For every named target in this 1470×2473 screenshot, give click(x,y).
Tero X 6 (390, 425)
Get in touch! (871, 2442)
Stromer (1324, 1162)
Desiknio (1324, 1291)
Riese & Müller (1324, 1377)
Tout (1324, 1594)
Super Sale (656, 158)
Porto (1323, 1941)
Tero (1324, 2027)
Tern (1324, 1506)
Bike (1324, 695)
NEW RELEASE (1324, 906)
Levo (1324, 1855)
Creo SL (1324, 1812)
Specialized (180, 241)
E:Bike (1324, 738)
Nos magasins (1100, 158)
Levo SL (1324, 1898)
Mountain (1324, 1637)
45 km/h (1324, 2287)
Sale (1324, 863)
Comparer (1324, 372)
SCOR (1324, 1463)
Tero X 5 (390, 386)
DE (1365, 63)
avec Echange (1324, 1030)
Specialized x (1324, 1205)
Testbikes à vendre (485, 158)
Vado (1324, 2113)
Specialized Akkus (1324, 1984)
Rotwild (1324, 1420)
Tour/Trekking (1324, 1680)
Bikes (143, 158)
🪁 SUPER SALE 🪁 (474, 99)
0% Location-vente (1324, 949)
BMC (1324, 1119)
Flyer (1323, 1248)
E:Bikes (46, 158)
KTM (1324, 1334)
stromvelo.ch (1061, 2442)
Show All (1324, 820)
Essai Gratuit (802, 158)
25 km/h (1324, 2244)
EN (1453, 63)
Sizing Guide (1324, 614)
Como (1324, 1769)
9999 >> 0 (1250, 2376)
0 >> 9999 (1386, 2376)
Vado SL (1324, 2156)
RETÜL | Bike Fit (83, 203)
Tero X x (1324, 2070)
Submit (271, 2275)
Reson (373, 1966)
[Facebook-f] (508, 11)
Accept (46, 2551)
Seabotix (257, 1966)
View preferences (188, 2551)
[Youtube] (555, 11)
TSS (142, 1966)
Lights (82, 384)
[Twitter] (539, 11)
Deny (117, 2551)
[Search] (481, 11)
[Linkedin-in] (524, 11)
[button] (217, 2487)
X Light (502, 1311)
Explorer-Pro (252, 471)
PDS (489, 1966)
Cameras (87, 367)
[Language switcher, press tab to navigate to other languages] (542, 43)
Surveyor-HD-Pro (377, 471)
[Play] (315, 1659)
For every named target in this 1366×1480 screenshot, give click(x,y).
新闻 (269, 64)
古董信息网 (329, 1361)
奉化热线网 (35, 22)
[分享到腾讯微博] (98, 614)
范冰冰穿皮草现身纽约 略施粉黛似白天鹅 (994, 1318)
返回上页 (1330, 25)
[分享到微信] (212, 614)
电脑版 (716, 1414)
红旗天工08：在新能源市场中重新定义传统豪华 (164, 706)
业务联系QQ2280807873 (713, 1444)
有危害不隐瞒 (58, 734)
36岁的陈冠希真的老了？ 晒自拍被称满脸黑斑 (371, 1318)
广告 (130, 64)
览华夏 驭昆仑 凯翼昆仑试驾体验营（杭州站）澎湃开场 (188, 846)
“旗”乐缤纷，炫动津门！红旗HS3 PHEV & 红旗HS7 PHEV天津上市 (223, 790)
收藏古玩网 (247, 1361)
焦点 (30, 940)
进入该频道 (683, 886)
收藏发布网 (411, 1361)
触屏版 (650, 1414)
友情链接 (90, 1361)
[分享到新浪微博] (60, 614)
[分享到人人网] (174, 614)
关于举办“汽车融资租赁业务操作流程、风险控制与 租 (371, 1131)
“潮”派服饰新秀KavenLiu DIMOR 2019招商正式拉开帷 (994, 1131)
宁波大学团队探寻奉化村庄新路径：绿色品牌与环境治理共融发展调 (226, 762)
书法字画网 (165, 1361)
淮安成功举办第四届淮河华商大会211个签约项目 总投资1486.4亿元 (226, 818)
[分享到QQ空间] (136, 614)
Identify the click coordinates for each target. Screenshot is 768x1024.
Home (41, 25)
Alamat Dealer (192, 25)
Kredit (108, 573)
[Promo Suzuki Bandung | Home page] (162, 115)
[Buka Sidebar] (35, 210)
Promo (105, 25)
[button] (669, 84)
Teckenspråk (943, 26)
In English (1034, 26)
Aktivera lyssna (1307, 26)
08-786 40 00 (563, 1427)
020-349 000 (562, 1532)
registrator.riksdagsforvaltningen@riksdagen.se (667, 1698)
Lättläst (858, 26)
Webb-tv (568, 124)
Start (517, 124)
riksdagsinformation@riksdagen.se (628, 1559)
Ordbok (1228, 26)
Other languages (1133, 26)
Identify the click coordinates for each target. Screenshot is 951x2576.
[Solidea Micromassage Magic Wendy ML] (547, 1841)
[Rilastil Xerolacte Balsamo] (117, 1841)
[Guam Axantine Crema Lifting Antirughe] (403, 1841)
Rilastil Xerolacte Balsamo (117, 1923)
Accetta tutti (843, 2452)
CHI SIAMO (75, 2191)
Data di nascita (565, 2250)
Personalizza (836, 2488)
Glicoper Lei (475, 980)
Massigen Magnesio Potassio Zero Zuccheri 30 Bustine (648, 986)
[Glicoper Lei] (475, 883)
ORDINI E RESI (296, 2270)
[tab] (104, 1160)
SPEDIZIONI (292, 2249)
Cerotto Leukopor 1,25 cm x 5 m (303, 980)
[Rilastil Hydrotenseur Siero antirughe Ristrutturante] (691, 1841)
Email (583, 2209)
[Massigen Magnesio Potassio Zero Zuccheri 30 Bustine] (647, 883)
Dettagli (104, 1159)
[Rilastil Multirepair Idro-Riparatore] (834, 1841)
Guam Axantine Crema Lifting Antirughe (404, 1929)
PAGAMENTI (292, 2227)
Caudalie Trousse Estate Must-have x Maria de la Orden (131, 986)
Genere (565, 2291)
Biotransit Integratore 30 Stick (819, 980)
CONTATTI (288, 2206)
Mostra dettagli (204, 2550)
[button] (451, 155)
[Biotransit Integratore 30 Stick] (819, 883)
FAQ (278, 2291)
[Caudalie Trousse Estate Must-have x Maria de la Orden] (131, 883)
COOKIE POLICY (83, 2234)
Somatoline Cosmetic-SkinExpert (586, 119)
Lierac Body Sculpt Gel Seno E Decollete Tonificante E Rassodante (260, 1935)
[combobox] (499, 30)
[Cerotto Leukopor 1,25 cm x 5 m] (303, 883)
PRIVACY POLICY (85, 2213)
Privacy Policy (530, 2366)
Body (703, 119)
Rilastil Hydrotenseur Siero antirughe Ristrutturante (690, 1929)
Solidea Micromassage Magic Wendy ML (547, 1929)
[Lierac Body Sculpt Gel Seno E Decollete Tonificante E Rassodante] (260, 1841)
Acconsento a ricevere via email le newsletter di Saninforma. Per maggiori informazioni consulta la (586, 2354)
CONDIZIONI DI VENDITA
=====
* TASK PROMPT: All the lines that hold the word "Zuccheri" must appear in the answer, copied from the records.

* TASK ANSWER:
Massigen Magnesio Potassio Zero Zuccheri 30 Bustine (648, 986)
[Massigen Magnesio Potassio Zero Zuccheri 30 Bustine] (647, 883)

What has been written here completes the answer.